Semakin bingung menanggapi ucapan Nathan.

Raut ibunya kini berubah, terlihat khawatir dan cemas memandangi anak gadisnya yang hanya terdiam mendengarkan obrolan mereka sedari tadi.

Ia sudah termakan oleh omongan yang di lebih-lebihkan dari anak lelakinya.

"Aluna kamu baik-baik sajakan?"

Tanya sang ibu, terdengar serak pelan dan menusuk hati.

Ia diam saja, tak mau menjawab.

"Aluna sayang, coba jelasin sama mama masalah yang sebenarnya!!"

Isak tangis tersedu-sedu terdengar pelan dari mulut Aluna.

"Enggak mah, Mama gak sayang sama Aluna.''

"Tidak sayang, mama sayang kamu, juga Nathan."

Mamanya terpejam sesaat dari garis pinggir matanya mengalir tetesan air mata.

"Mama lebih percaya kak Nathan dari pada aku."

Sang ibu meraih kedua jemari anak perempuannya, menunjukkan rasa bahwa ia lebih percaya padanya.

Namun Aluna segera menarik kembali jemarinya di genggaman sang ibu.

"Nak, jangan buat ibumu cemas !, Ayo kita selesaikan masalah ini bersama-sama"

Tak mungkin Aluna menceritakan semua kebenarannya saat ini. karena terlalu beresiko jika Nathan sampai mengetahuinya pula.

Ia lebih memilih tetap diam,

Dan

"Brakk"

"Eerrghh.. aku benci kalian!!!"

Tangannya menggebrak meja,

lalu bergegas meninggalkan mereka.

"Nak, nak ibu belum selesai bicara nak"

Tak ada tanggapan lain dari anak gadisnya selain isak tangis sembari melangkah meninggalkan meja makan menuju pintu kamar, lalu mengurung diri.

Di balik pintu kamar yang terkunci, ia terduduk memeluk betisnya sembari sesenggukan.
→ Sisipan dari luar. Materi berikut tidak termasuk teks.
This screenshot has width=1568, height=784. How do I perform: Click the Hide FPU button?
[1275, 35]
Menahan tangis yang menyesakkan dadanya.

Di atas meja makan, sang ibu juga tengah menahan nafas beratnya, tangan mengepal di dahi, terpejam berlinangan air mata yang tak sanggup ia tahan lagi,

Hatinya bagai teriris-iris mendapati anaknya yang hanya terdiam, ketika ditanya soal permasalahannya.

..

"Nada panggilan telpon"

Ponsel mewah dan tercanggih saat ini bergetar dan berbunyi di atas meja samping tempat tidur.
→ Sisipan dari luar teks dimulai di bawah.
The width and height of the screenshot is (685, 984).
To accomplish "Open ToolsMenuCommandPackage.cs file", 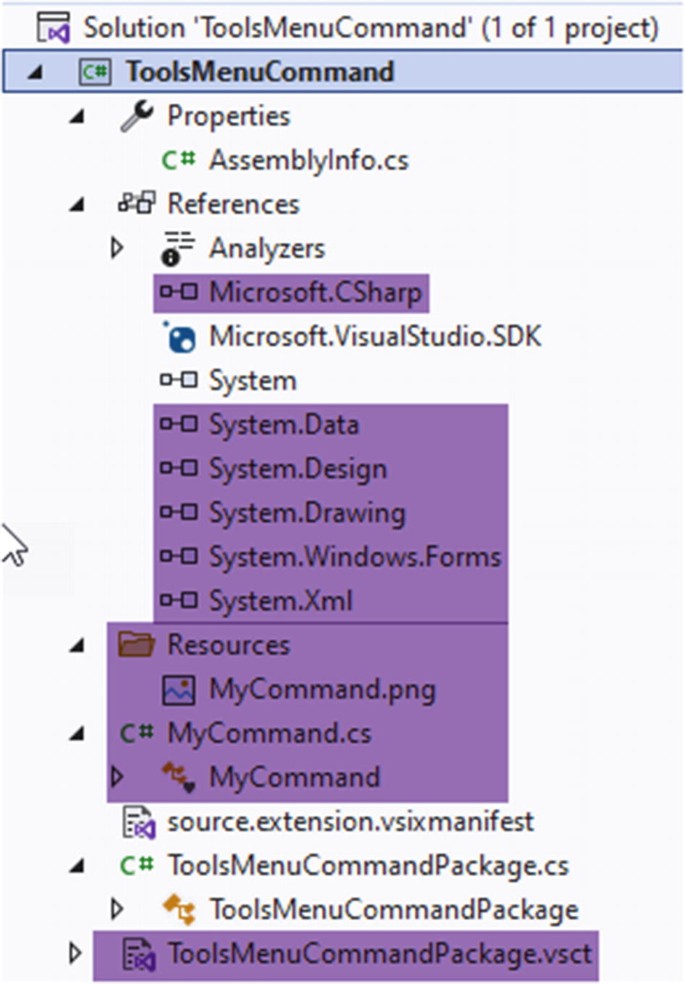I will 368,865.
Sebuah tangan meraba-raba di atas meja untuk meraih ponselnya.

"Halo,"

"Halo Bas"

"Iya, ada apa Ren?"

"Gue sekarang udah tau, tempat orang yang gue ikutin."

"Hah, dimana?"

"Dia biasanya suka pada nongkrong di Shanks kafe, mereka gue liat pada kesana."

"Shanks kafe,?"

"Iya, Bas "

"Ok, nanti kita sana.!"

"Hey Bastian, jangan nekat kesana. Sama saja nyerahin nyawa kita sendiri?".

"Ha ha ha, Ren Ren, kenapa? lu takut, ya udah gue datang sendiri kesana."

"Gila lu, itu tempat markas gangster Shanks bas. Abis lu ntar disana."

"Tenang saja Ren, kaki gue dah sembuh. Bisa ngehejar mereka satu persatu "

"Ah, terserah lu.!!"

Tut tut Tut,

"Dasar penakut!!"

Ok sayang, aku akan datang menemuimu walau harus berurusan dengan kakakmu terlebih dulu.

"Tok tok tok "

Pintu kamar di ketuk dari luar.

"Ada apa !!"

"Tuan besar telah tiba dan menunggu di depan meja makan tuan "

Ah, dia lagi. Kenapa harus datang sepagi ini.

...

Aneka macam jenis makanan telah tersaji di atas meja.

Nampak tuan besar yang selalu sibuk kini menyempatkan datang untuk mengetahui kondisi anaknya.

Bastian menuju ke ruang makan, dimana disana sudah nampak tuan besar bapak Artha Wijaya beserta istri telah cukup lama menunggu.

"Selamat pagi nak"

"Pagi Bu,"

"Gimana keadaan kamu?"

"Baik"

"Emmm, Nampaknya kaki kamu sudah sembuh ya?"

"Yaaa, seperti yang kalian lihat. aku baik-baik saja, meski tanpa kalian "

Ayahnya langsung menoleh Bastian berkata seperti itu. Namun tetap diam. Rasa canggung masih membatasi kedekatan mereka.

Bastian sudah tidak berharap dan tak peduli akan kehadiran kedua orang tuanya. Yang telah menelantarkan dirinya diwaktu ia sangat membutuhkan kehadiran mereka di sisinya.

Begitupun sang ayah yang tidak terlalu menganggap kehadiran sang buah hatinya, bukan karena terlalu sibuk dengan urusannya masing-masing, melainkan ia sungguh tak terlalu cinta dan peduli dengan keluarganya sendiri.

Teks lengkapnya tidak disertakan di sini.